Next the Post will be telling us the Marines didn't run into any Chechnyians in Fallujah...  :


----------



## tomahawk6 (27 Sep 2007)

The Chechens are AQ's most reliable/ruthless fighters.


----------



## geo (28 Sep 2007)

Considering that the national boundaries of most countries in that area do not coincide with the territorial boundaries of ethnic groups / tribes, it's no surprise that there are so many nationals fighting in Afghanistan.

Is there a Chechen task force operating in Afghanistan - I don't think so
are there many individual chechens operating in Afghanistan? You'd have to be a fool to believe there aren't!


----------



## Flip (28 Sep 2007)

> are there many individual chechens operating in Afghanistan? You'd have to be a fool to believe there aren't!



Or you simply don't want to concede that there are outside influences
(Other than NATO etc.) on Afghanistan and the ongoing conflict.

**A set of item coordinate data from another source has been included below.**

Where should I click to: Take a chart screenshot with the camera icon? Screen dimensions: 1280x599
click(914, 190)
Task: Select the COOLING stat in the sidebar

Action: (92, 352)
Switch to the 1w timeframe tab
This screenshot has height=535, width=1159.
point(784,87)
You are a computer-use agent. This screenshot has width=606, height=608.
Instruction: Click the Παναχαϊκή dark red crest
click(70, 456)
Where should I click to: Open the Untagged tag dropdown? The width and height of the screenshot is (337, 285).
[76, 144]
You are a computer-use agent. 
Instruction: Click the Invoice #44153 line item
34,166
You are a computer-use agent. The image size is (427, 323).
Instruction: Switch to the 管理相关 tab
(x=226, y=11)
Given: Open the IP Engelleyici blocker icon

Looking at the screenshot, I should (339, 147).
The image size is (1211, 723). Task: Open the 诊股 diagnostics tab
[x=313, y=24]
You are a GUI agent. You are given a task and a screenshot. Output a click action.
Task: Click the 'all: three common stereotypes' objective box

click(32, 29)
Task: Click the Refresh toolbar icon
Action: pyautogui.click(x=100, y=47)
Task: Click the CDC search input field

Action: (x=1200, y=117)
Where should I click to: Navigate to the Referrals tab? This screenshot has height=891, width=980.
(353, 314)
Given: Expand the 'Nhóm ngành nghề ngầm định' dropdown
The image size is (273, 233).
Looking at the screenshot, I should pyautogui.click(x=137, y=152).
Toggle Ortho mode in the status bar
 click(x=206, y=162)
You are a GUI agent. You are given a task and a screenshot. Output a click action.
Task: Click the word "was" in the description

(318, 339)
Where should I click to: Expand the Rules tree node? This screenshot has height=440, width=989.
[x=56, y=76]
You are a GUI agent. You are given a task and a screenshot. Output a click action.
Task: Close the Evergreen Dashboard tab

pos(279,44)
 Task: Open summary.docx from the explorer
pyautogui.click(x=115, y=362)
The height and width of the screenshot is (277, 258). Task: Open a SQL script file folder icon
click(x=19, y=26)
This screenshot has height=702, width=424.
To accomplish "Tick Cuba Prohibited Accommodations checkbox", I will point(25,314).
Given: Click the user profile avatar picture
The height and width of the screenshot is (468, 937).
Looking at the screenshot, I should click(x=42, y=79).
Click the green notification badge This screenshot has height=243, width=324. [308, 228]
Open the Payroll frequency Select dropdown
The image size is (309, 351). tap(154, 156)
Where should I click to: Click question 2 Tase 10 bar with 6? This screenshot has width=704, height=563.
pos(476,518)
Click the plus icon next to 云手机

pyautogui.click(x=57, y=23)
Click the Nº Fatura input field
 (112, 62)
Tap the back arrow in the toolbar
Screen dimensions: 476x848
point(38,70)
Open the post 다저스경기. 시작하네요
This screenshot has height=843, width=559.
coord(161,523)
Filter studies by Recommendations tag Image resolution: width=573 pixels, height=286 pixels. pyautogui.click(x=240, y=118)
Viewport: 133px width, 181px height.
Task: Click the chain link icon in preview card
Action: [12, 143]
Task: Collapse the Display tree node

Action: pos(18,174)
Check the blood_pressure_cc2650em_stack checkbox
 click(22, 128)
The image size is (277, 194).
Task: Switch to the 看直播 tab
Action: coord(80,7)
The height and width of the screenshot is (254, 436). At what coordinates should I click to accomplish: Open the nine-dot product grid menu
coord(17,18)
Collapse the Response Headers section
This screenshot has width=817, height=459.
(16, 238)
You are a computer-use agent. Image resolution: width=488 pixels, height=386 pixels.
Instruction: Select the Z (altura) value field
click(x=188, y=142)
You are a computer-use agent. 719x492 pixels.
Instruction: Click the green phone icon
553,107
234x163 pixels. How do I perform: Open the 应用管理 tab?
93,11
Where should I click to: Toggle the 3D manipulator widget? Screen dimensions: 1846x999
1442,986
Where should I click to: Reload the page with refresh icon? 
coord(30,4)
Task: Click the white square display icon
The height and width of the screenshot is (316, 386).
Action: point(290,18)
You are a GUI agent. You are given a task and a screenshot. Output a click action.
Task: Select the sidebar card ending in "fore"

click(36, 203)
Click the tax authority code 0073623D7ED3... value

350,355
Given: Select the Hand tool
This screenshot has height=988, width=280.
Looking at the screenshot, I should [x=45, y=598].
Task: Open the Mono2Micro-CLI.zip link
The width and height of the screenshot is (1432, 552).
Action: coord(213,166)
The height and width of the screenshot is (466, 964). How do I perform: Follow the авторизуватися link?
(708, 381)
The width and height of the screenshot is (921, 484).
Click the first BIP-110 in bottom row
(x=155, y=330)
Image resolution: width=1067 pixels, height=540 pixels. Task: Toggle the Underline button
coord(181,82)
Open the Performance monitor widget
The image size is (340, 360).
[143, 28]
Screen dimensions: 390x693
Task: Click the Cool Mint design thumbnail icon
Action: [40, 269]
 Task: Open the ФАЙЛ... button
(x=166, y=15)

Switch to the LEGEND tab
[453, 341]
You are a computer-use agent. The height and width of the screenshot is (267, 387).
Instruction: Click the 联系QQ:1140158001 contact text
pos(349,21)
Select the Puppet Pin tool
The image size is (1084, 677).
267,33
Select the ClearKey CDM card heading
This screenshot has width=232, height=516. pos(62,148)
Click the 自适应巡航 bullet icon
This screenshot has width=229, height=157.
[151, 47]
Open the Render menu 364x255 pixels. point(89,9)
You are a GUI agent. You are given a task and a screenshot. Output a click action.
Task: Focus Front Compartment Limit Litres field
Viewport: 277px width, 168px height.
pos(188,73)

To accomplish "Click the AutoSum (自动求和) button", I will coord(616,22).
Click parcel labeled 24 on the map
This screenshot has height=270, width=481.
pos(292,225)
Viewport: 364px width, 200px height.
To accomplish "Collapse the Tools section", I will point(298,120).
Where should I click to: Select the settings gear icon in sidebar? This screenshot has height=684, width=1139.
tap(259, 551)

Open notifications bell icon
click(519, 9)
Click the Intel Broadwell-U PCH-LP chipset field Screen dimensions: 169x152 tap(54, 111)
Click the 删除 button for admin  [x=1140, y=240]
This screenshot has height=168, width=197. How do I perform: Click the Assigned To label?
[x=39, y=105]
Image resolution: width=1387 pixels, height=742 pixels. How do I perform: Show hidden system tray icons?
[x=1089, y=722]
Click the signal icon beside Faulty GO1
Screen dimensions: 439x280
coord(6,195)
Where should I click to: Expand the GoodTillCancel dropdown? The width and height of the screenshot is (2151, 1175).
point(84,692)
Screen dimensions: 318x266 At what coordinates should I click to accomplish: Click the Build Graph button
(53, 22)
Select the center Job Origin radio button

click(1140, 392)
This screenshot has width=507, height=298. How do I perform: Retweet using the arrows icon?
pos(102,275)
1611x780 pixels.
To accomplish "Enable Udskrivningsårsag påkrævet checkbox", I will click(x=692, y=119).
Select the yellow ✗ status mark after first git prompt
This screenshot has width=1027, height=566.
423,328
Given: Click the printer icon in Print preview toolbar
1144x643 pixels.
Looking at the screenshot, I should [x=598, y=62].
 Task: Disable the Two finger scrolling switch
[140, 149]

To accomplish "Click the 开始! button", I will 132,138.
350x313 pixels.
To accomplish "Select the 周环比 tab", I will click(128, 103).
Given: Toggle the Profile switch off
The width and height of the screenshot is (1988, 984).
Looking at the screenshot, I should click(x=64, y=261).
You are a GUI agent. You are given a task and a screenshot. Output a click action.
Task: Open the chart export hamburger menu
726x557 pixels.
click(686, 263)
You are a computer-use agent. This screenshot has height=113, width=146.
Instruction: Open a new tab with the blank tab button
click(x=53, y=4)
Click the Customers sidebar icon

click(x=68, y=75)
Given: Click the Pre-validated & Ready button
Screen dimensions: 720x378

"Freedom fighters"don't have the same legitimacy when they come in 
from elsewhere.


----------



## tomahawk6 (28 Sep 2007)

Freedom fighters applied to AQ/Taliban is absurd. Neither group believes in freedom for anyone. This is a religious war for them which is why their repsective governments are glad to be rid of the zealots. Very much like the Crusades were a holy endeavor in the middle ages.


----------



## KevinB (28 Sep 2007)

geo said:
			
		

> Is there a Chechen task force operating in Afghanistan - I don't think so



Depends what you consider to be a TF?   

  They have some large cells with sophisiticated attacks.


----------



## geo (28 Sep 2007)

Flip said:
			
		

> Or you simply don't want to concede that there are outside influences
> (Other than NATO etc.) on Afghanistan and the ongoing conflict.
> "Freedom fighters"don't have the same legitimacy when they come in
> from elsewhere.



Face it, AQ had fighters from pert much everywhere on the Globe
Can, US, Aus, UK, ....


----------



## George Wallace (8 Oct 2007)

I think that many are in denial if they feel that there are no 'foreign' fighters fighting for the Taliban.  This latest news story statement proves otherwise:



			
				GAP said:
			
		

> Mullahkhail said one enemy fighter — an Uzbek — was captured during the fighting in the Sorobi district of Paktika and said that the militants from Uzbekistan and Chechnya were fighting under Yuldash.


----------



## 3rd Herd (30 Oct 2007)

Here we go again:

The Usual Disclaimer:
http://www.spiegel.de/international/0,1518,514352,00.html
Foreign Fighters of Harsher Bent Bolster Taliban
By David Rohde in Gardez, Afghanistan
October 30, 2007

The growing numbers of foreign fighters in Afghanistan are more violent and extreme than their local allies.

Afghan police officers working a highway checkpoint near here noticed something odd recently about a passenger in a red pickup truck. Though covered head to toe in a burqa, the traditional veil worn by Afghan women, she was unusually tall. When the police asked her questions, she refused to answer.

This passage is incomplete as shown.